First, it's a 1 bedroom and 2 two bedrooms (maybe you can call it a converted 3). And if you notice, not all the "bedrooms" have windows and 1 bedroom in each of the 2nd/3rd floor are kid-sized bedrooms (10*6).
In that area, 2 bedrooms rent for $2000/month, 3 bedrooms rent for at most $2500/month -- let's be generous and say you can get $2500/month even though the layout isn't great and the bedrooms are small. Most likely, it'll be less. I'd expect at most $1700/month for the 1st floor unless there's an amazing finished basement / backyard which there doesn't appear to be. Keep in mind there doesn't appear to be laundry in building, there's no dishwashers or central air or any amenities.

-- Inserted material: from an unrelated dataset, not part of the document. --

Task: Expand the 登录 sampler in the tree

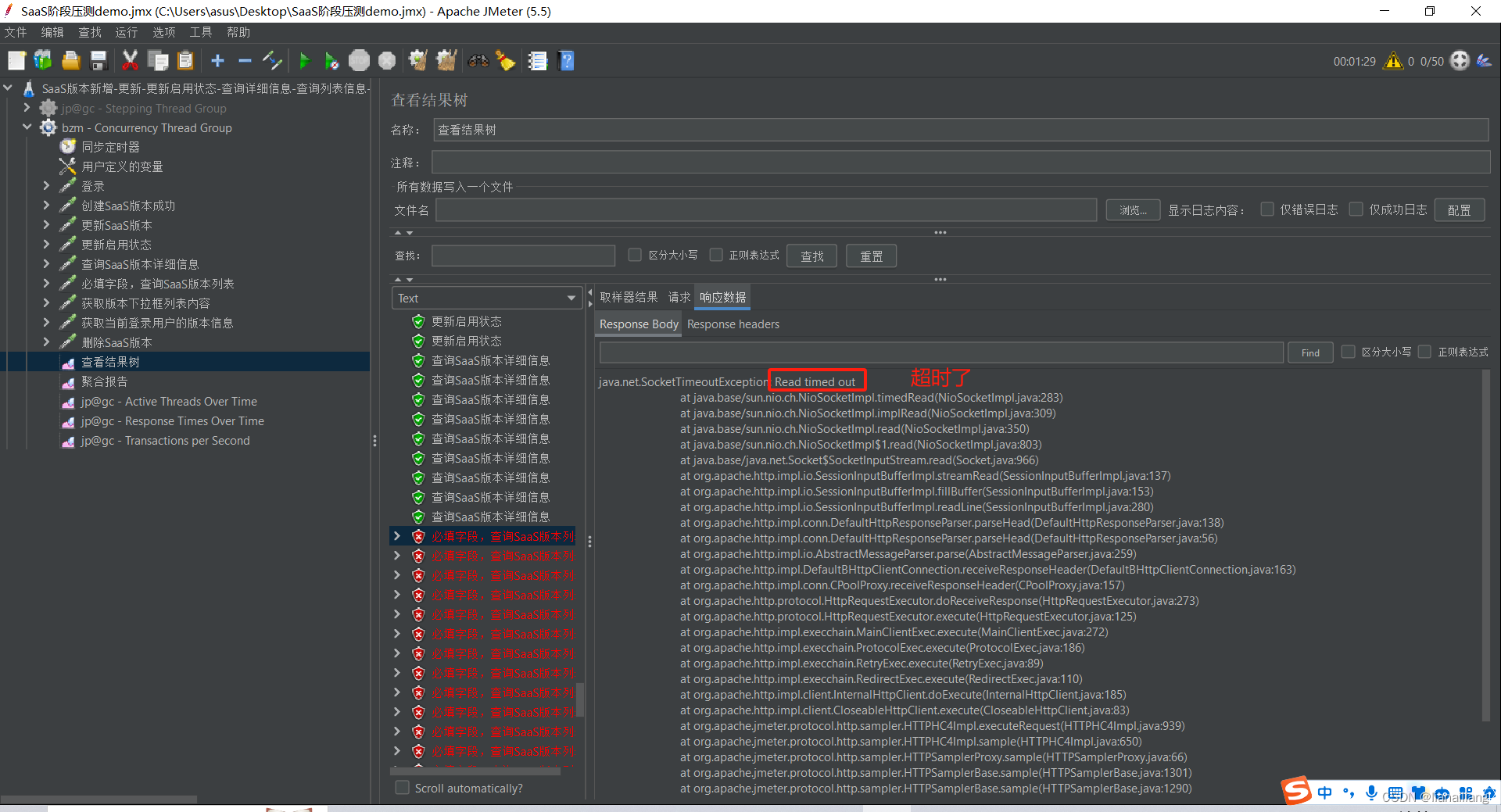Action: click(x=45, y=185)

But let's say you live in the 1 bedroom and get $5000/month in rent from the other 2. So annual rentroll of $60K. The brochure has a 0% vacancy rate, which is unrealistic (let's call it 3%). The taxes look low, which is good. Insurance is about right. Their utilities estimate is pretty close, but it's a little low. I'd at least double the maintenance cost. I think the annual expenses (including vacancy, but no PM because I assume you'd be self-managing) would be around $20K.
With your mortgage payment, in a best case scenario, you'd be looking at losing around $20K a year if you occupied the 1st floor. That's not too bad, considering principal paydown and the mortgage tax deduction will help. The thing is, you'll be spending $250K in a down payment and closing costs and you can probably rent in that area for about what you'll be losing per month. So is there a better use of your $250K? It depends on how much appreciation you think there will be in the neighborhood. I think the neighborhood is definitely on the rise and there aren't a ton of multifamilies in that price range.

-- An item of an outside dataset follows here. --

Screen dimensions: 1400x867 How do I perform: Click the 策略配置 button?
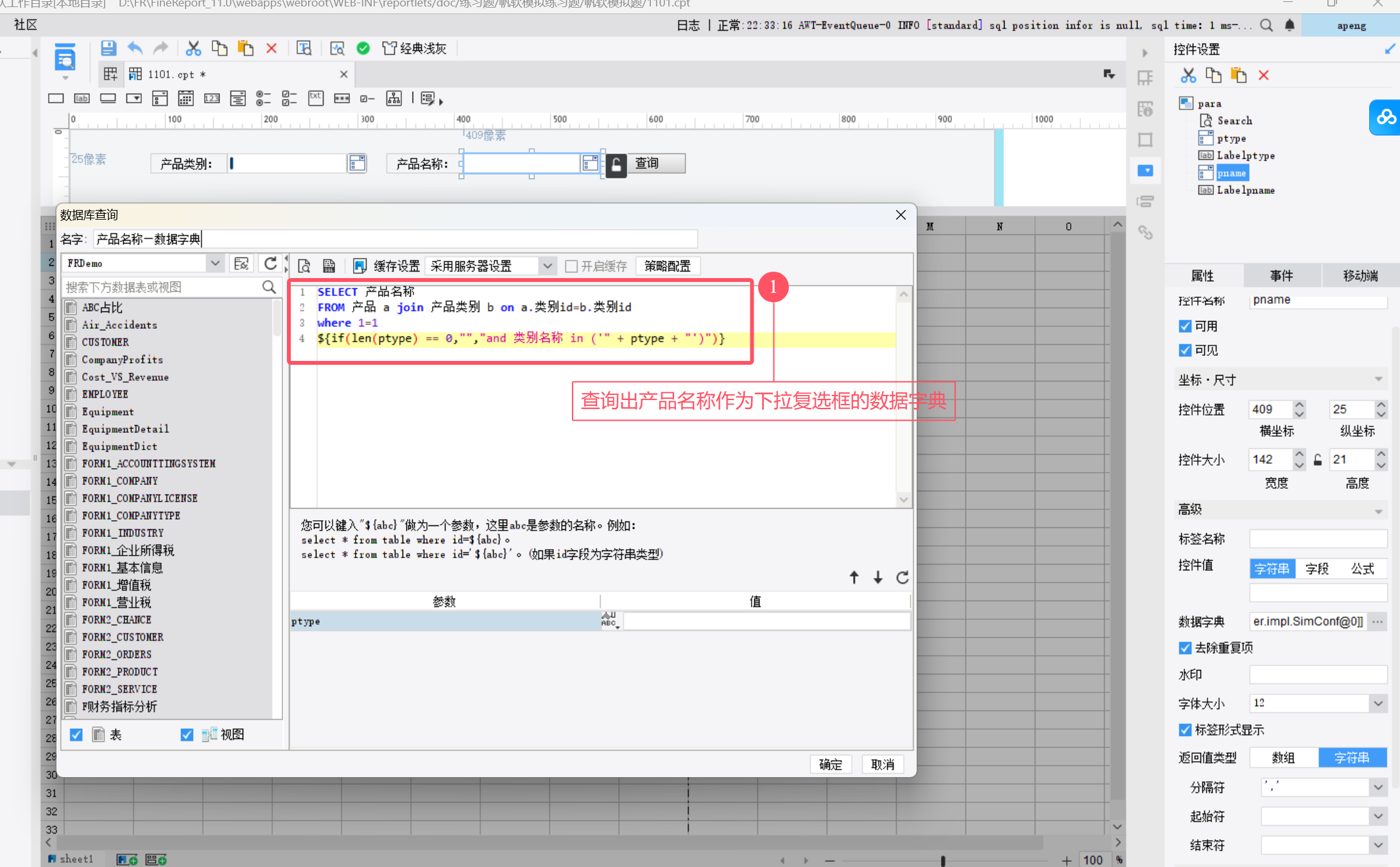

Keep in mind this has been on the market for 6 months and nearly 4 months after the huge price cut. There's a reason no one is jumping on it. Also, the brochure implies a cash payment so you should find out if you can even finance it.
Is it a great deal? No. Is the cap rate 7+%? No, not even close. Probably half that. But are you likely to find a better deal in that neighborhood on the MLS? That's the question. I'd personally keep looking or make a offer on this place for under the asking price.